Pacom Nominee: China Military Islands Now Control South China Sea

Admiral urges rapid U.S. buildup of hypersonic and medium-range missiles to counter China threat

BY: Bill Gertz
April 20, 2018 5:00 am

China has deployed electronic attack systems and other military facilities on disputed islands in the South China Sea and is now capable of controlling the strategic waterway, according to the admiral slated to be the next Pacific Command chief.

Additionally, the command nominee Adm. Philip Davidson told the Senate Armed Services Committee in a written statement this week that the military urgently needs hypersonic and other advanced weaponry to defeat China's People's Liberation Army in a future conflict.

"In the future, hypersonic and directed energy weapons, resilient space, cyber and network-capabilities, and well-trained soldiers, sailors, airmen, marines, and coastguardsmen will be crucial to our ability to fight and win," the four-star admiral said in written answers to questions from the Senate Armed Services Committee.

On China's militarization and take over of the South China Sea, Davidson said the buildup of forward military bases began in December 2013 at Johnson Reef in the Spratly islands. Since then, the Chinese have fortified that reef and six others with military facilities, Davidson said.
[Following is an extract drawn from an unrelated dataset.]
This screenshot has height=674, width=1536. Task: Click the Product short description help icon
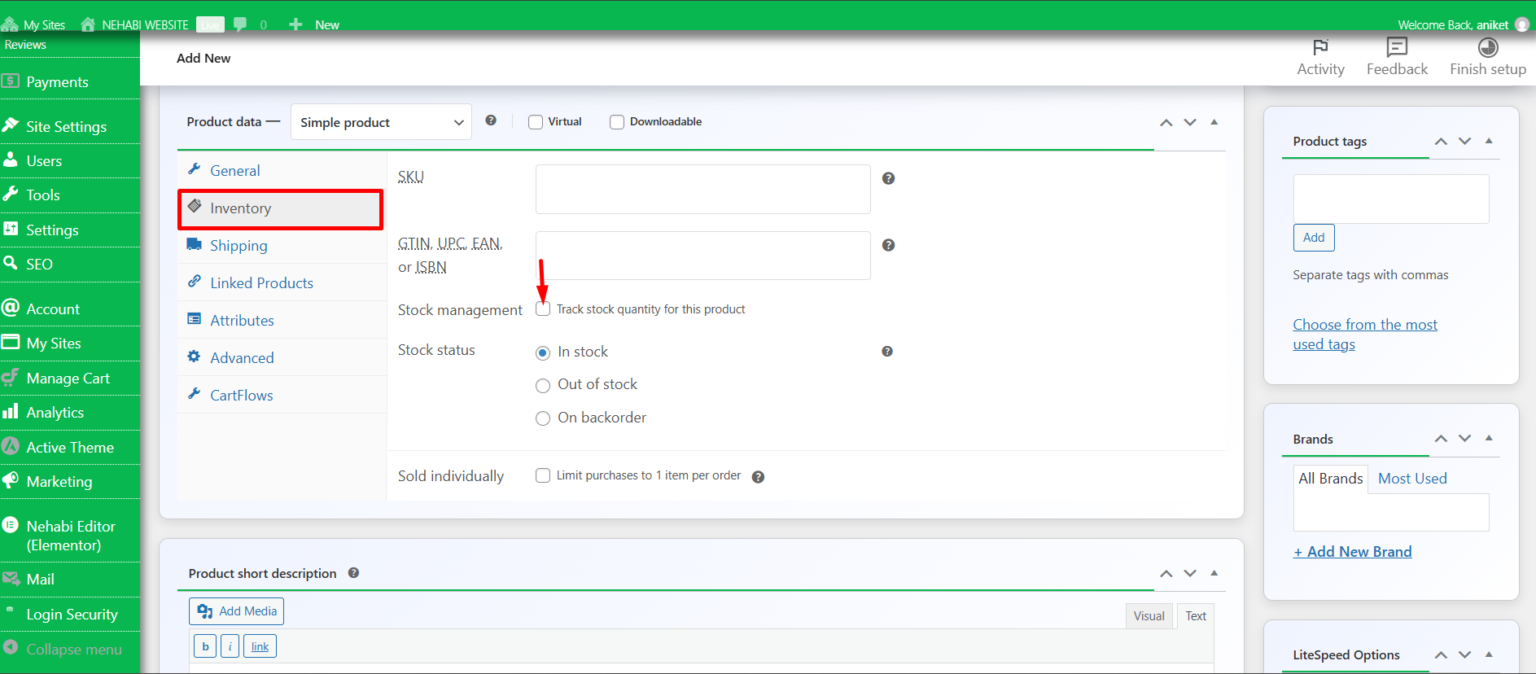coord(353,573)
"In the South China Sea, the PLA has constructed a variety of radar, electronic attack, and defense capabilities on the disputed Spratly Islands, to include: Cuarteron Reef, Fiery Cross Reef, Gaven Reef, Hughes Reef, Johnson Reef, Mischief Reef and Subi Reef," Davidson said.

"These facilities significantly expand the real-time domain awareness, [intelligence, surveillance reconnaissance], and jamming capabilities of the PLA over a large portion of the South China Sea, presenting a substantial challenge to U.S. military operations in this region," he added.

The bases on the seven islands include hangars, barracks, underground fuel and water storage facilities, and bunkers for "offense and defensive kinetic and non-kinetic systems," he states.

The militarization contradicts a promise from Chinese supreme leader Xi Jinping not to militarize the South China Sea that is used as a waterway transit for an estimated $5.3 trillion in goods annually.

"These actions stand in direct contrast to the assertion that President Xi made in 2015 in the Rose Garden when he commented that Beijing had no intent to militarize the South China Sea," Davidson said.

"Today these forward operating bases appear complete. The only thing lacking are the deployed forces."

The occupied islands will permit China to extend its influence thousands of miles southward and project power deep into the Oceania.

"The PLA will be able to use these bases to challenge U.S. presence in the region, and any forces deployed to the islands would easily overwhelm the military forces of any other South China Sea-claimants," Davidson said. "In short, China is now capable of controlling the South China Sea in all scenarios short of war with the United States."

In the East China Sea, China continues to send aircraft and ships to waters near Japan's Senkaku Islands, which China is claiming as its islands. The Chinese have continued a steady level of activity that reflects "China's intent to coerce Japan without sparking a crisis or conflict," Davidson said.

China's relations with the democratic ruled island of Taiwan remain tense and any improvement in relations was described by Davidson as dim.

The statements revealed new details about China's military buildup and regional expansion the prepared answers to policy questions.

The admiral described the Chinese military buildup as "the most ambitious military modernization in the world," and warned "the threat to U.S. forces and bases is substantial and growing."

China's submarine forces still lag behind those of the United States but China is making progress in developing quieter submarines. Its air forces are also growing in sophistication with advanced stealth fighters, long-range bombers and advanced unmanned aircraft.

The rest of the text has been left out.